Bunlar ayrıca, vücudun ihtiyacı olan enerjiyi de sağlarlar. Böylelikle, kalın bağırsakta (kolonlarda) devam eden sindirim faaliyetlerine katkıda bulunarak, sindirimin tamamlanmasını sağlarlar

Metabolik Fonksiyon

Bağırsak florası, sindirilen besinlerin emiliminde de rol alırlar. Birçok minerallerin (kalsiyum, magnezyum, demir vb) ve vitaminlerin (B vitaminleri Folik asit, K vitamini ) sentezlenmesi ve emilimi probiyotikler sayesindedir. Probiyotikler enzimler eşliğinde, karbonhidrat ve yağların parçalanması ve sindirime uygun hale getirilmesinde de rol alırlar. Örneğin, karbonhidratların glukoza, yağların kısa zincirli yağ asitlerine dönüştürülmesi gibi. Bu şekilde kasların kalp ve beyinin ihtiyacı olan enerji kaynağı sağlanmış olur.

Koruyuculuk ve Bağışıklık Fonksiyonu

Vücuda dışarıdan gelen mikroorganizma saldırılarına karşı ilk savunma bariyeri deri ve sindirim sistemi florasıdır. Mide florası, ortamın asitlik derecesini pH:2.0 ye kadar yükselterek, birçok patojen mikroorganizmayı öldürür. Bağırsak florası, hastalık yapan çoğu mikroorganizma ile yarışarak onları bağırsak iç yüzeyinde tutunmalarını mani olurlar, böylelikle ihtiyaç duydukları besin ve enerji maddelerine ulaşmaları da engellenmiş olur. Bunun yanında, bağırsak florası, hastalığa neden olan patojen bakterileri tanıyarak, onları yok etme amaçlı özel maddeler (proteinler) de sentezleme kabiliyetine de sahiptir. Bağırsak florasının en önemli işlevlerinden biri, mikroorganizmalar ile vücudun bağışıklık sistemi arasında yürüttüğü iletişim fonksiyonudur.

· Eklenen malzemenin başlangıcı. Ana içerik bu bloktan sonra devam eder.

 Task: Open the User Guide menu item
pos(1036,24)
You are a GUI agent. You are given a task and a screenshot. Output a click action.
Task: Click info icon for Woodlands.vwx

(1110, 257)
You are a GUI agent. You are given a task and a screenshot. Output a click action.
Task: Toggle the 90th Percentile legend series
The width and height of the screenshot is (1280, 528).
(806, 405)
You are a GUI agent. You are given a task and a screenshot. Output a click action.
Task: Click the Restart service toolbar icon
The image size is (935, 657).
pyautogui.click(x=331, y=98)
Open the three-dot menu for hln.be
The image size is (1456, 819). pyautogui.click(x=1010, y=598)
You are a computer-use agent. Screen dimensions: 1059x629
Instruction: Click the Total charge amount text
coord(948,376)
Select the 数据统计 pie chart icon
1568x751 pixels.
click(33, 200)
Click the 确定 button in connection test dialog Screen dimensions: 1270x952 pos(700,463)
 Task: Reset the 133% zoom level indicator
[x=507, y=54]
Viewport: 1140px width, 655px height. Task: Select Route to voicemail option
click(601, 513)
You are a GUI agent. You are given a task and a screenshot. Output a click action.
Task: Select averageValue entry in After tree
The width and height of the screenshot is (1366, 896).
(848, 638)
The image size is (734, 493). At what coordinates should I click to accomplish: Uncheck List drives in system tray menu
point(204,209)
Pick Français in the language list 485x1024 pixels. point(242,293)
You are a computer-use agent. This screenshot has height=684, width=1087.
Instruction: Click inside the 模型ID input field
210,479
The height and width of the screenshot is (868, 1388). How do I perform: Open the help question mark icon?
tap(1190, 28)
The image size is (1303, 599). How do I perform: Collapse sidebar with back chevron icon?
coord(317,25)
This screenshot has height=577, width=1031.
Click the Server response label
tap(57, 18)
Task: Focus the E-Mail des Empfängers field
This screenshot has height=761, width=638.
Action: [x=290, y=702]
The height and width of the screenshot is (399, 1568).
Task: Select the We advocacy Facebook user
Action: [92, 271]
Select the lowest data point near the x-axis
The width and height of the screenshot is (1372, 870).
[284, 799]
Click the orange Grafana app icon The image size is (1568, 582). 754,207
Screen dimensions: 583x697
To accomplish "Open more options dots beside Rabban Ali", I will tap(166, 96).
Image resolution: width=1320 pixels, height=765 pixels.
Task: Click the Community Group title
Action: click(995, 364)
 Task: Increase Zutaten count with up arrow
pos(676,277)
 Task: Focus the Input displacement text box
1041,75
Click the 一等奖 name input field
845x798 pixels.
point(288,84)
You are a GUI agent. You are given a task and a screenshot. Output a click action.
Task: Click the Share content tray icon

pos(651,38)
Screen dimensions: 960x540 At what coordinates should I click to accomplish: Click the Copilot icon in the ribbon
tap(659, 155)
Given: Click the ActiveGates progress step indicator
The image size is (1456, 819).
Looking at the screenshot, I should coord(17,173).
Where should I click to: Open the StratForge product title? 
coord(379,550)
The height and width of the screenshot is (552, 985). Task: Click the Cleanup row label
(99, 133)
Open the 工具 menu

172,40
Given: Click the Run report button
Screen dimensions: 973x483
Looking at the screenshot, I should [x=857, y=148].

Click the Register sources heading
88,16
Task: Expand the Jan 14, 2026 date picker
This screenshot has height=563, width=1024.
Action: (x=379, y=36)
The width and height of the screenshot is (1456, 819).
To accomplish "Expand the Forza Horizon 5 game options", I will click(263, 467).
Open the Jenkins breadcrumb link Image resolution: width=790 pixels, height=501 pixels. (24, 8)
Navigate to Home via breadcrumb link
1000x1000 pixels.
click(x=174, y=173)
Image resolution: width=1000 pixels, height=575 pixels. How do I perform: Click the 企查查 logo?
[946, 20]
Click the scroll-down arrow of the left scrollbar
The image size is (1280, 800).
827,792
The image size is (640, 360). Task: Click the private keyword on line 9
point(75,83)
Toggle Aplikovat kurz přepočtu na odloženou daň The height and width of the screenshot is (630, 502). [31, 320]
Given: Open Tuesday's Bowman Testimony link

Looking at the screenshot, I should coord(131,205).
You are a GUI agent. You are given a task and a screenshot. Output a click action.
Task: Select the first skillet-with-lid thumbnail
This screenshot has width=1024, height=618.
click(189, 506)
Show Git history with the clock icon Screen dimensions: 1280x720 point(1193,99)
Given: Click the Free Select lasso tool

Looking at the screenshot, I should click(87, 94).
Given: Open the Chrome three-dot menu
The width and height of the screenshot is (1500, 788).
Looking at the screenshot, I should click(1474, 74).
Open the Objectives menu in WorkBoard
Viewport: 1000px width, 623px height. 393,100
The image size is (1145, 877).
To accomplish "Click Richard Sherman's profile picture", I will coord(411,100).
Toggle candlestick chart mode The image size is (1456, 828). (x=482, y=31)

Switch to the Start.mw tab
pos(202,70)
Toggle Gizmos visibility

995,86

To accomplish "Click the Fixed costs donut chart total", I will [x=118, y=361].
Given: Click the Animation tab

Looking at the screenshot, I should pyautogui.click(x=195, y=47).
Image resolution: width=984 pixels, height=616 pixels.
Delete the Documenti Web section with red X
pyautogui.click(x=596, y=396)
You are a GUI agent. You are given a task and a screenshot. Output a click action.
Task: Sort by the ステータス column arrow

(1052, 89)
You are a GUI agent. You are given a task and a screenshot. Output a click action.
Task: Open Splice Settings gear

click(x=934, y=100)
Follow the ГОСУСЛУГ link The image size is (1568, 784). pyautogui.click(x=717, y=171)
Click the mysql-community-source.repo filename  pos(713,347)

Serotonin ve Bağırsak Mikrobiyotası

Diğer bir adı da mutluluk hormonu olarak bilinen serotoninin %90 dan fazlası bağırsak florasında bulunan bakteriler tarafından sentez edilir. Serotonin beyinin sinir hücreleri (nöronlar) arasındaki iletişimi sağlayan ve beyindeki farklı bölümleri arasında da iletişim sağlayan önemli bir hormondur. Serotonin’in mutluluk hormonu olarak anılmasının sebebi, aşırı stres ve depresyon durumunda kandaki seviyesi azaldığında, yeniden yükseldiğinde depresyon belirtilerinin azaldığının gösterilmiş olmasından kaynaklanır.

Son zamanlarda çokça bahsedilen bazı kuramlara göre, bağırsakların ikinci beyin olarak telakki edilmesine başlanmıştır. “Bağırsak-Beyin Aksı” olarak da tarif edilen bu sistemin, sadece basit bir sindirim işlevi ile ilgili kalmayıp, aynı zamanda duygu durumu, güdüleme, bilişsel işlevler gibi -sinir sistemini ilgilendiren- işlevleri de etkilediği gösterilmiştir. Bağırsak florasının da bu aks üzerinde çok önemli etkileri olduğu gösteren birçok araştırma ve yayın bulunmaktadır.